— What is needed —
List every U.S. state named in the vaccine column below.

— Page extract —
######

EJ MONTINI

Arizona should copy California and require vaccines

EJ Montini
opinion columnist
The solution.

California's legislature just passed a law removing all exemptions to vaccine requirements for admission to school, public or private, except for those medically indicated.

This time -- this ONE time -- Arizona should copy California.

Gov. Jerry Brown said, "The science is clear that vaccines dramatically protect children against a number of infectious and dangerous diseases. While it's true that no medical intervention is without risk, the evidence shows that immunization powerfully benefits and protects the community."

This isn't about parental choice; it's about public health.

Parental choice shouldn't allow one parent to put another parent's child at risk.

Arizona's laws are way to lax on this. Many states already deny philosophical exemptions. Two other states besides California --Mississippi and West Virginia -- prohibit even religious exemptions.

It's time for Arizona to enter the 21st century and follow their lead.

As it is, Arizona parents can sign personal or medical exemption waivers.

Medical exemptions make sense. Not personal.

The law essentially immunizes parents from common sense.

The reason that illnesses like measles were (for a time) relegated to the history books rather than the hospital wards is because people in previous generations recognized the wonder of vaccines.

Parents in those generation were so grateful and so elated to have protections for their kids. They used them. They were smart.

Parents these days, at least some of them, are ... less so.

When citizens purposefully ignore science the government must step in.

That's what California has done and what we should do. The best way to suppress an outbreak of any childhood disease for which there is a suitable vaccine, like measles, is to deny access to schools for children who are not vaccinated.

No vaccine. No school. Period. Except home school.

Earlier this year I sent a note to Gov. Doug Ducey's office to find out if the governor is in favor of requiring vaccines.

His spokesman wrote back to me: "Governor Ducey believes vaccines are one of the greatest medical achievements of the last century, saving lives and even eradicating fatal diseases altogether. He encourages all Arizona families to be proactive, consult their pediatricians and vaccinate their children."

Encouragement is good. A law that requires vaccines is better.

Encouragement can be ignored with no legal consequence.

The medical consequences, however, could be considerable.

######

— Entries provided —
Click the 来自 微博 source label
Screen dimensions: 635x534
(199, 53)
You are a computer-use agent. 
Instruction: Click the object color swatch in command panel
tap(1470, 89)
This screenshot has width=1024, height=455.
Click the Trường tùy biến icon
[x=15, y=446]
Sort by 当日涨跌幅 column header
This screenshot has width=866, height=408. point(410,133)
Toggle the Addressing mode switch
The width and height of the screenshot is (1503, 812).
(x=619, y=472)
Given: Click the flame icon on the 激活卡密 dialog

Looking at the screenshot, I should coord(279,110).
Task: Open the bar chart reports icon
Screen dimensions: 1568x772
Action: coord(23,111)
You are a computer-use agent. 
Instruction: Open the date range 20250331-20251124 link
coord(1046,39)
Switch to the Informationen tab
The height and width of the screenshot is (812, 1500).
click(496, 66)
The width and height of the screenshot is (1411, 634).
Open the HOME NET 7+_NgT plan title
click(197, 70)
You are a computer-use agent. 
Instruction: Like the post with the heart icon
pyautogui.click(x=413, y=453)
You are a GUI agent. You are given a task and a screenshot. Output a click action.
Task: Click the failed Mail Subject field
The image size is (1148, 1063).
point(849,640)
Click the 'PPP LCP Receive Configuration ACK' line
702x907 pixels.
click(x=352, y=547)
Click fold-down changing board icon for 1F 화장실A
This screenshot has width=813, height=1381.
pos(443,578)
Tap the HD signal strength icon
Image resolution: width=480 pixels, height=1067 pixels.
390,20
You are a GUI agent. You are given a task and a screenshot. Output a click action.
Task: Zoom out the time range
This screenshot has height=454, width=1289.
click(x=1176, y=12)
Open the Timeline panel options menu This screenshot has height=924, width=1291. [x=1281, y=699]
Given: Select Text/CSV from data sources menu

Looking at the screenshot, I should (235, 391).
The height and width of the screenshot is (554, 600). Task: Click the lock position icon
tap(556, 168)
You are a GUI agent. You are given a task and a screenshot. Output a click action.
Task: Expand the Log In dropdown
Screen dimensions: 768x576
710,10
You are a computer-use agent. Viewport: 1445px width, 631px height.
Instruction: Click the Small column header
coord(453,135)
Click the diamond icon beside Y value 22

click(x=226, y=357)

######

— Answer section —
California, Arizona, Mississippi, West Virginia